I have a neural network, which produces a single value when excited with input. I need to use this value returned by the network to threshold another array. The result of this threshold operation is used to compute a loss function (the value of threshold is not known before hand and needs to be arrived at by training).
Following is an MWE

import torch

x = torch.randn(10, 1)  # Say this is the output of the network (10 is my batch size)
data_array = torch.randn(10, 2)  # This is the data I need to threshold
ground_truth = torch.randn(10, 2)  # This is the ground truth
mse_loss = torch.nn.MSELoss()  # Loss function

# Threshold
thresholded_vals = data_array * (data_array >= x)  # Returns zero in all places where the value is less than the threshold, the value itself otherwise

# Compute loss and gradients
loss = mse_loss(thresholded_vals, ground_truth)
loss.backward()  # Throws error here

Since the operation of thresholding returns a tensor array that is devoid of any gradients the backward() operation throws error.
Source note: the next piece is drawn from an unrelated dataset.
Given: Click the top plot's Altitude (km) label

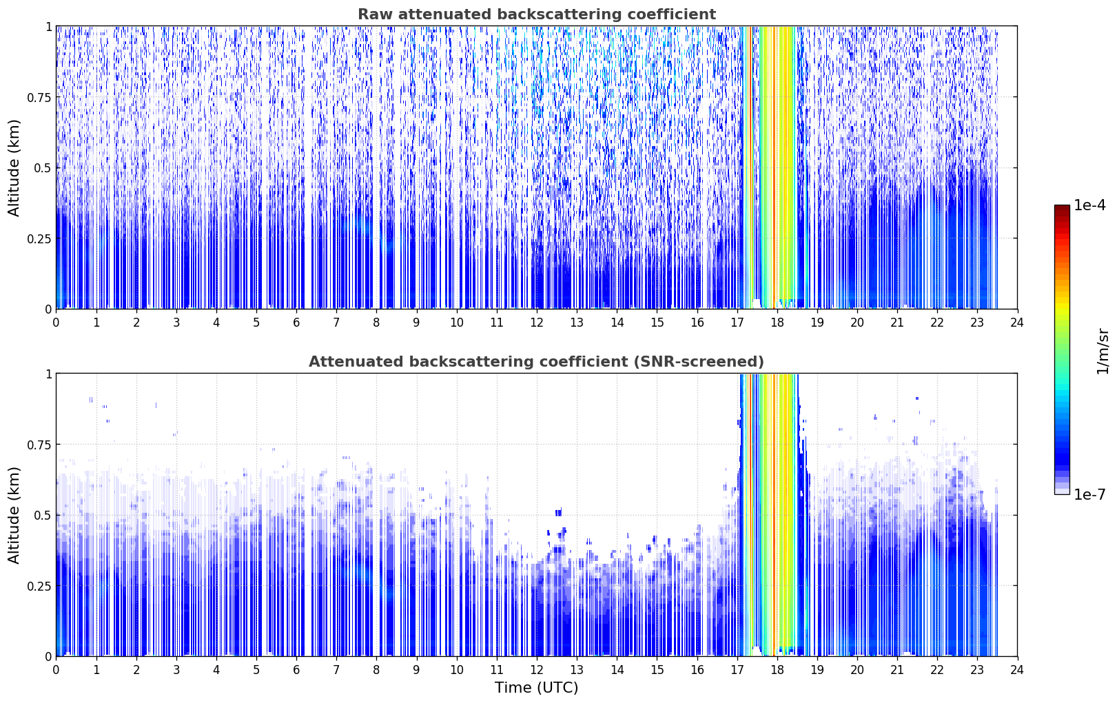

How does one train a network in such a case?

Hi @learner47 I don’t think x can be differentiable here. Maybe try modifying the way you compute the threshold. Even then, your gradient is going to be 1 where data_array>=x and 0 elsewhere. Maybe this discussion might help clarify things How to make the parameter of torch.nn.Threshold learnable?

Best!

Hi Learner!

The thresholding operation is not (usefully) differentiable with respect
to x. To train x you should use a “soft,” differentiable thresholding
operation. You may use sigmoid() as a 'soft," differentiable step
function. Thus:

thresholded_vals = data_array * torch.sigmoid (data_array - x)

You may introduce a parameter to sharpen or smooth such a “soft”
step function:

thresholded_vals = data_array * torch.sigmoid (alpha * (data_array - x))

As you increase alpha towards infinity, the thresholding sharpens into
a hard step function.

Best.

K. Frank

1 Like